Cambridge University Press pounds 13.95

This is a volume in what is, at present, a series of five Cambridge Companions, the others covering the modern cultures of Spain, Germany, Italy and Latin America. All four of the European countries chosen have, in the 20th century, experienced periods which represented a sharp break with tradition and attempts for political reasons to impose a particular version of the national culture. Nowhere was this interlude longer or more profound than in Russia, where the outlook of whole generations was shaped by Marxism, so that it was possible to be born after the 1917 Revolution and (provided one could survive civil war, famine, political purges and Nazi invasion) to die at the age of 70, having lived one's entire life as a Soviet citizen. Every chapter in this guide, whether on ideological structures, religion, popular culture, literature or the arts, has to allow for this sudden fracture in the course of the country's history and the overlaying of Russian tradition with Soviet norms.

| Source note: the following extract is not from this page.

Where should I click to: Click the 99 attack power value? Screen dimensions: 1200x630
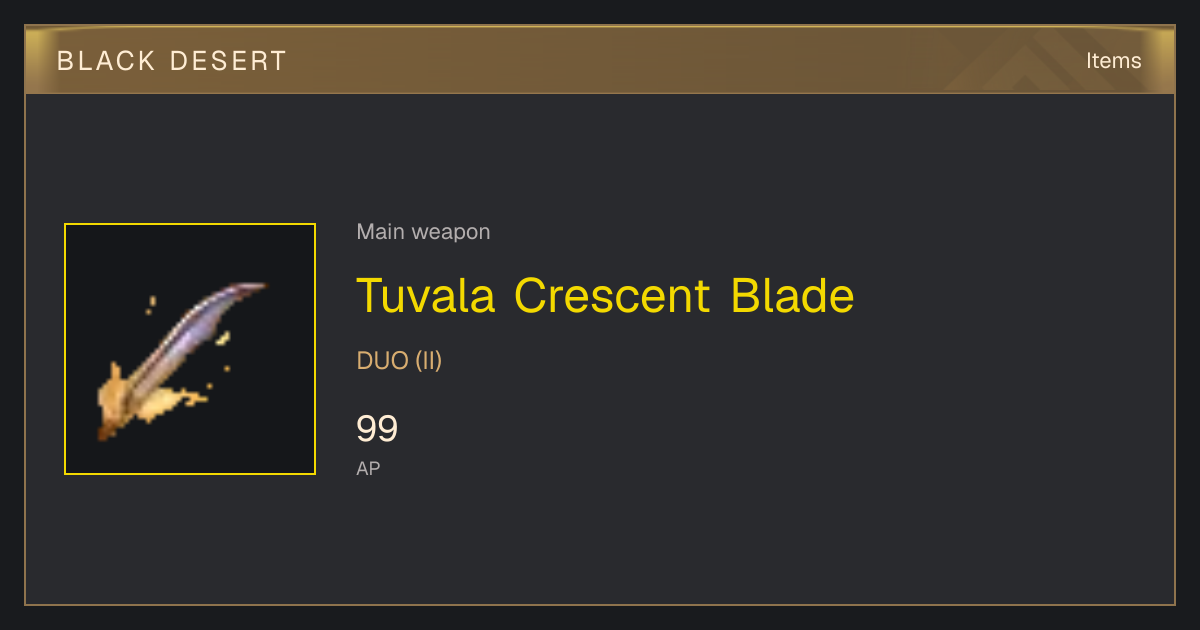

This does not make the contributors' task any easier, particularly since cultural upheavals did not always coincide with political ones. Mayakovsky and Stravinsky were revolutionising poetry, theatre and music before 1917; Kandinsky was among those doing the same for art. By contrast, Soviet culture quite often preferred to adopt the safe procedures of the past rather than follow up the experiments of the early part of the century. From the 1930s onwards, despite the apparent novelty of the doctrine of Socialist Realism, art was expected to be stylistically conservative. The party that for so long considered itself the vanguard of the world revolutionary movement was notoriously suspicious of modernism and the avant-garde.

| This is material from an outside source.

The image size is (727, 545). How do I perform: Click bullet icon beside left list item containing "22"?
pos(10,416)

The emphasis in these overviews is, perhaps inevitably, on continuity. The writers, mainly American academics, find themselves underlining the recurrent strands in Russian culture, both before and during the Soviet period, especially the old opposition between "Asiatic" and "European", and the enduring influence of the Orthodox Church. Indeed, the word "modern" in the title is highly misleading, given that most contributors choose as their starting-point the adoption of Christianity by Prince Vladimir in AD988. On the other hand, this sweeping historical perspective makes the book more interesting for the general reader. Fuller than an encyclopaedia, it provides a potted history of Russian religion, art, language, literature, music and cinema since the earliest times. It allows one to draw parallels between such different works as Dostoyevsky's The Devils, Gorky's Mother and Bulgakov's The Master and Margarita, all of which (according to contributor David M Bethea) help to illustrate the "maximalist streak" in Russian spirituality.

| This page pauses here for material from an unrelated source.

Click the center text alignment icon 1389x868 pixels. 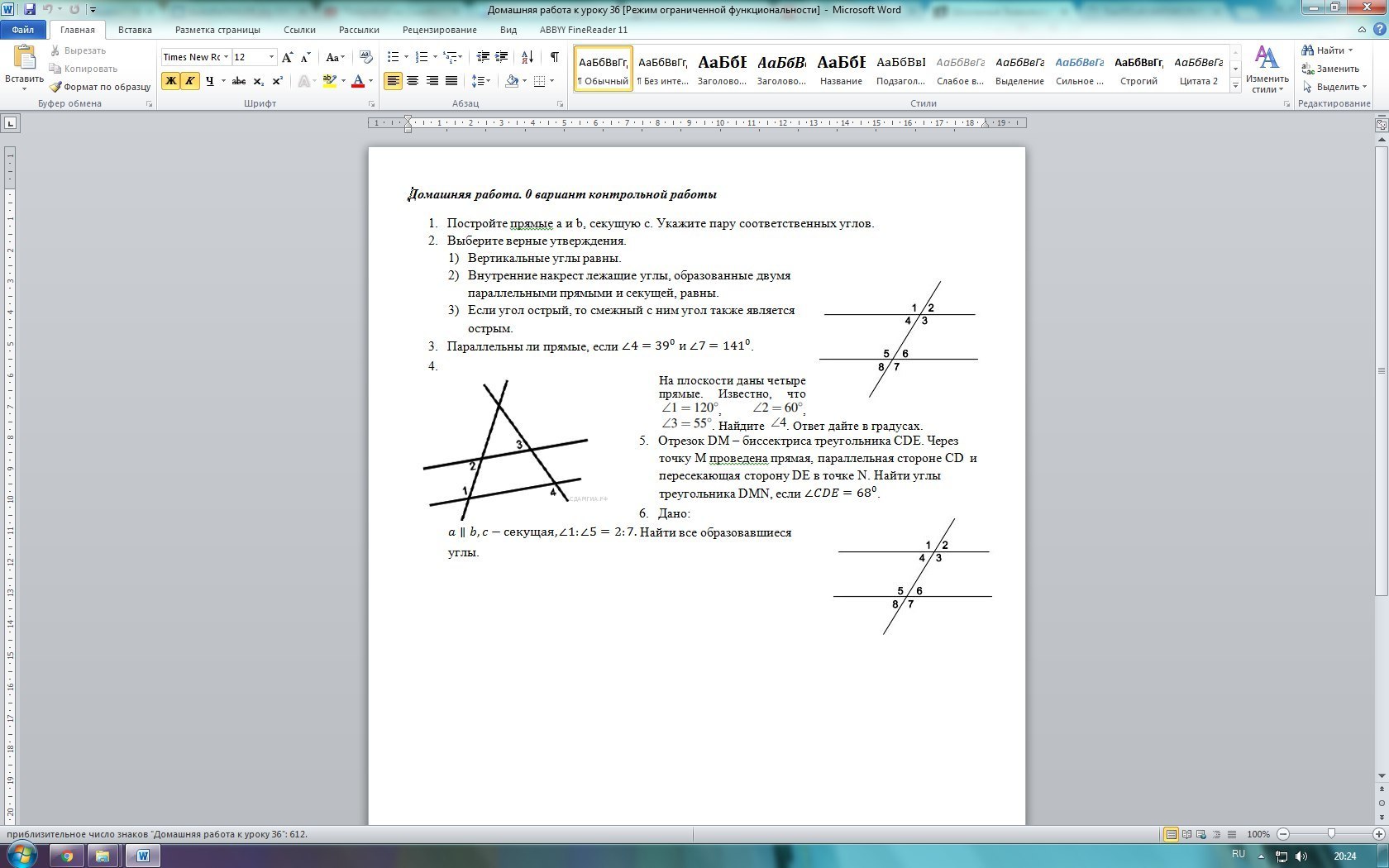tap(413, 81)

The effect of Soviet cultural policy, as Catriona Kelly says in her chapter on popular culture, was to erode distinctions between "high" and "low" art, so that opera, ballet, theatre and classical music were made both more acceptable and more widely available to working-class audiences (one surprising lack in the chapter on theatre, incidentally, is an indication of the importance of the ballet in Soviet times). Of course, the regime was inclined to exaggerate its achievements in the field. In 1938, the model industrial worker Alexei Stakhanov was quoted in the cinema review Isskustvo Kino as saying that workers wanted more culturally improving films, including filmed records of classical concerts: "The miner has time to study, to relax and enjoy himself ... Kolkhoz [collective farm] workers travel to the big cities to listen to Beethoven ... Shakespeare's plays are popular with the miners ..." The style is unmistakeable and its disappearance unmourned; and it comes as no surprise to see that post- Soviet Russians, freer to choose than their grandparents, tend to opt for the detective novels of Alexandra Marinina or American soaps such as Santa Barbara. But enough people emerged from Soviet times with a basic level of education to guarantee the future of a still more modern Russian culture than that described here.